Zunctweed ran. It was futile, considering he was stuck on a ship with nowhere to go... but he gave it his best, fleeing from Impervia with the inhuman speed of his overlength legs. Impervia chased him anyway, both of them disappearing from view, their footsteps echoing across the timbers. I could track the sound as they raced below decks, then a door slammed: probably Zunctweed locking himself inside the captain's cabin. Five seconds later came another slam, which I took to be Impervia kicking the door off its hinges. Squeals ensued, then bumps and thumps.

A fight. Impervia had got into a fight. How astonishing.

 

"Perhaps," said Pelinor, drawing his cutlass, "I'd better go up there too. Myoko, if you'd please..."

With a running start, he leapt energetically toward the deck. It was the old knight's way of being helpful—the few times he'd needed a telekinetic pick-me-up during street fights, Pelinor always made an effort to jump so Myoko didn't have to lift him as far. She'd given up trying to explain he was just making things more difficult: forcing her to snatch a moving target.
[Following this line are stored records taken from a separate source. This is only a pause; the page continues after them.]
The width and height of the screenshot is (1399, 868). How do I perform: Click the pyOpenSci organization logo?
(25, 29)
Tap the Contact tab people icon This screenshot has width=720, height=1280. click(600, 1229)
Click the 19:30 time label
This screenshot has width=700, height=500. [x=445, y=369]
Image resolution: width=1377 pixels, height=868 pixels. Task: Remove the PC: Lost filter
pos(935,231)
On occasion, she just hadn't caught him, whether because she wasn't ready or because she wanted to teach him a lesson; once or twice, he'd landed amidst a flurry of fists, taking punches till Myoko deigned to spirit him away. This time, however, Pelinor stood to suffer more than bruises: he'd hurled himself toward the boat at top speed. If Myoko didn't nab him, he'd whack against the
Dinghy's
side, then fall into the narrow gap between ship and pier—down into cold winter water, dredged deep enough to float a frigate. Prime potential for drowning. Not to mention the rocking of the waves might crush him between the boat and the dock's pilings.

I had a split-second to glance at Myoko. Her hair had returned to normal since lifting Impervia—no static-electric spread, just a little residual puffiness. She growled in exasperation, "Pelinor!" Then the knight soared upward, over the
Dinghy's
side-rail, and onto the deck's solid planks.
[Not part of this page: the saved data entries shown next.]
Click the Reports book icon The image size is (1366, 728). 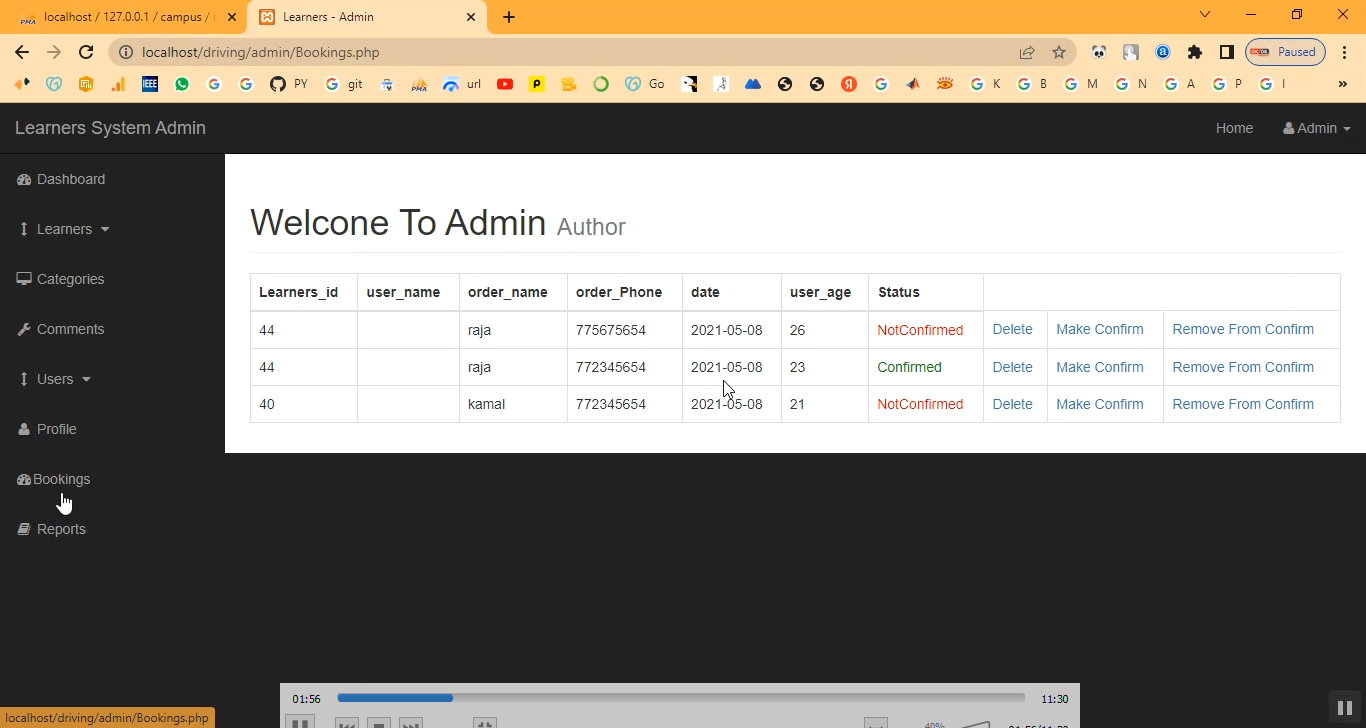tap(24, 529)
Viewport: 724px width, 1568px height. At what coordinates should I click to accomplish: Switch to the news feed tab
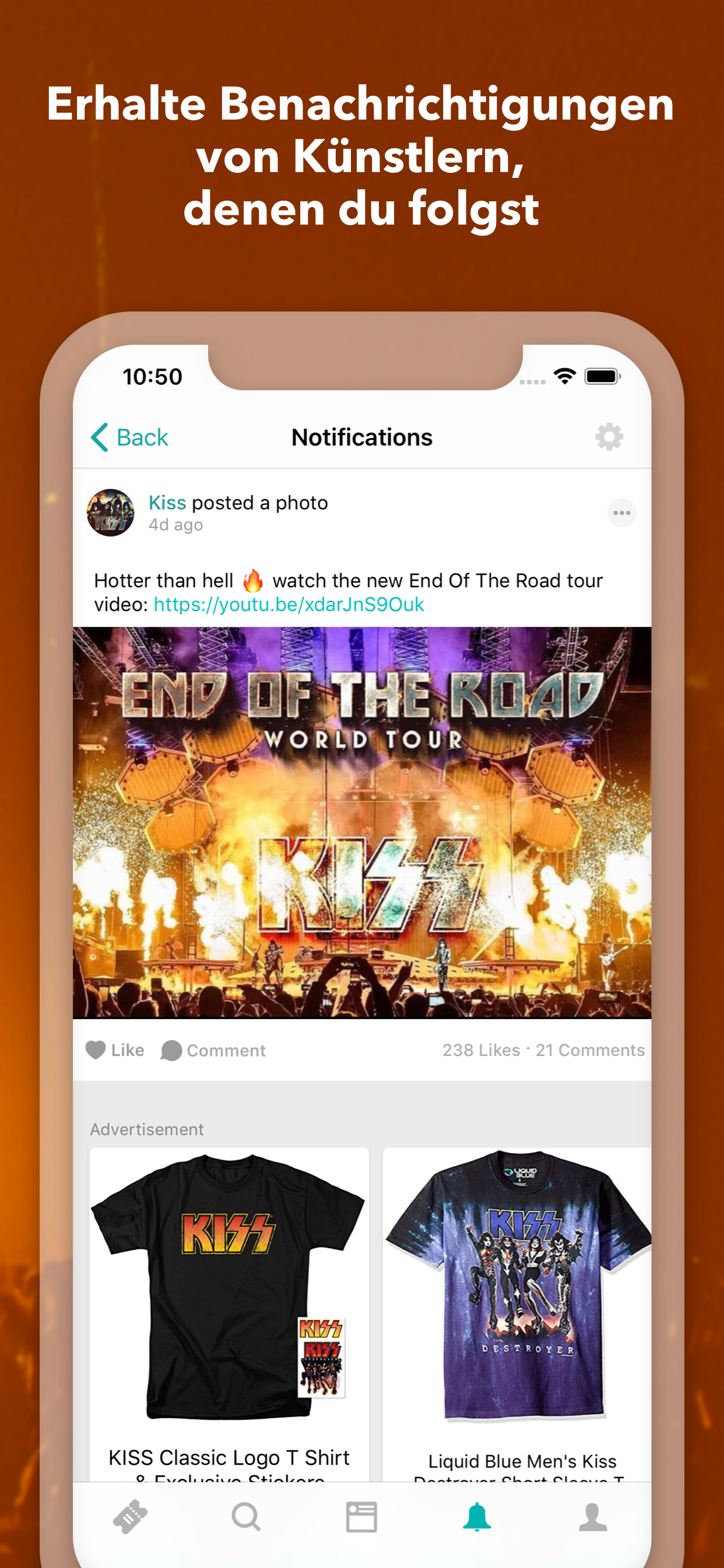point(361,1517)
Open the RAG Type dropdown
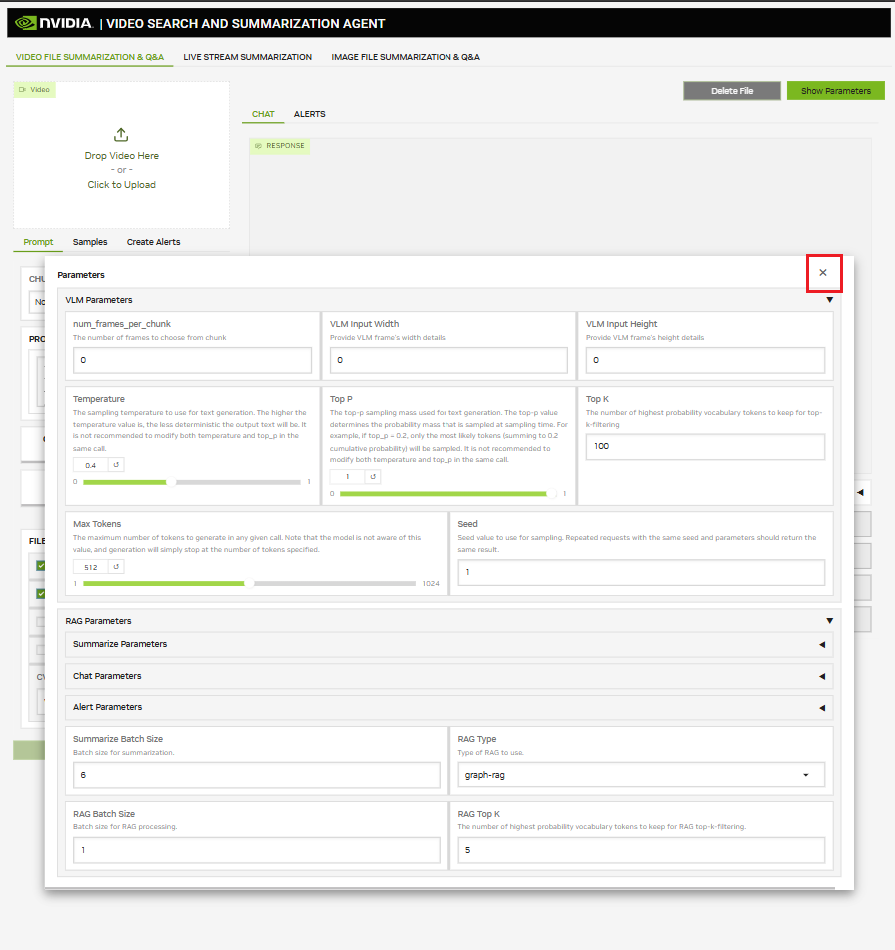 pos(806,775)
Myoko's hair didn't move at all.

Pelinor disappeared in the direction Zunctweed and Impervia had gone. I ignored him. Instead I stared at Myoko. "You just lifted Pelinor, but your hair didn't—"
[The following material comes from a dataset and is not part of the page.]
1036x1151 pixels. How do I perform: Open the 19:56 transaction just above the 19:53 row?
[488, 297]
"Shush! Just shush." She glanced furtively at the others. The Caryatid, Gretchen, and Oberon were busy trying to see up to the deck; Annah stood apart from them, hidden in her cloak, almost invisible in the dark. I didn't know if fading into the background was just a reflex for her or if Annah was deliberately making herself inconspicuous.

Myoko looked at them all for a few moments, then turned back to me with a scowl. The scowl lasted a long ten seconds... then faded into a sigh. In the cold night air, the sigh billowed clouds of steam.

"What's on your mind, Phil?" Myoko asked.

"Your hair," I murmured. "You use your TK to lift it, don't you? You lift your hair whenever you lift anything else. To make a big show, so people will think you're
safe;
they don't have to worry about you pulling some sneaky TK trick because the hair always gives you away. But you do the hair deliberately. And you flipped Pelinor onto the deck without even wrinkling your brow. All that hard concentration you usually do is just another show."

Myoko said nothing. Her eyes were lost in darkness.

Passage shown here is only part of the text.